● **Requirement**: Repeat the data that follows, word for word, without the images.
=== Provided data ===
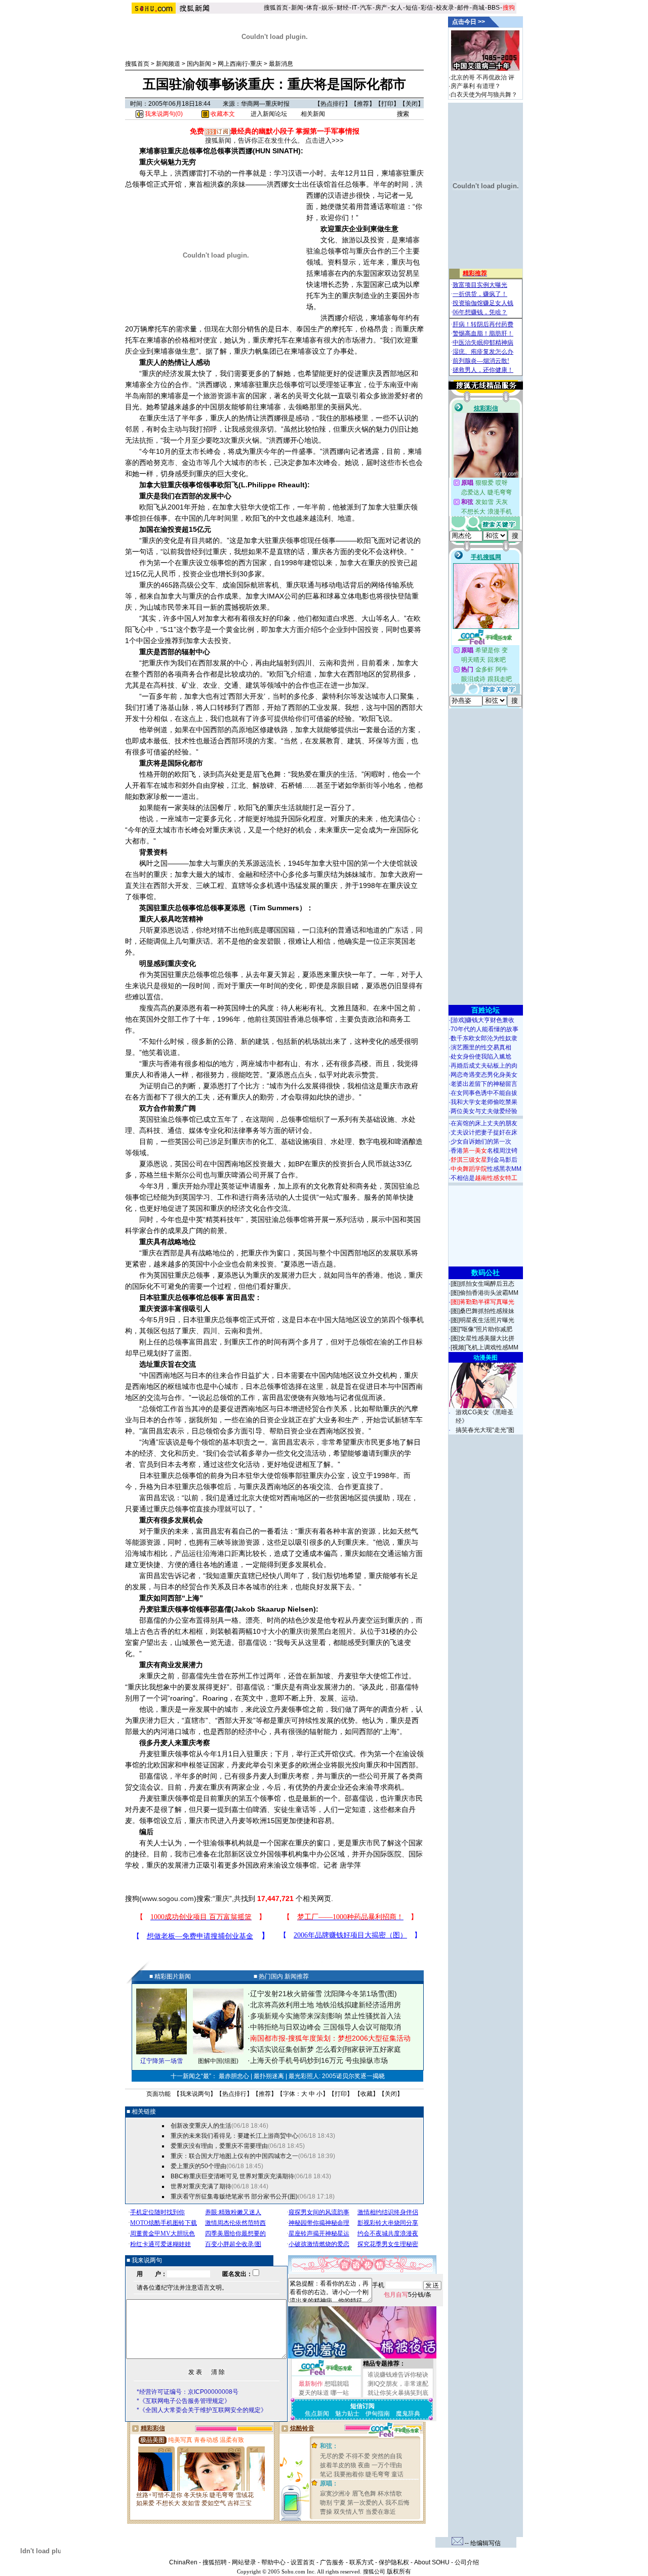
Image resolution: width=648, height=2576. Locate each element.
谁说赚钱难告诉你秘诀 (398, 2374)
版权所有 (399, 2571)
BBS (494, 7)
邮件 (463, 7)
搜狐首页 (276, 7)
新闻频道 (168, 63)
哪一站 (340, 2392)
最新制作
===
● **Response to this exercise**:
Image resolution: width=648, height=2576. Locate each element.
谁说赚钱难告诉你秘诀 (398, 2374)
版权所有 (399, 2571)
BBS (494, 7)
邮件 (463, 7)
搜狐首页 (276, 7)
新闻频道 (168, 63)
哪一站 (340, 2392)
最新制作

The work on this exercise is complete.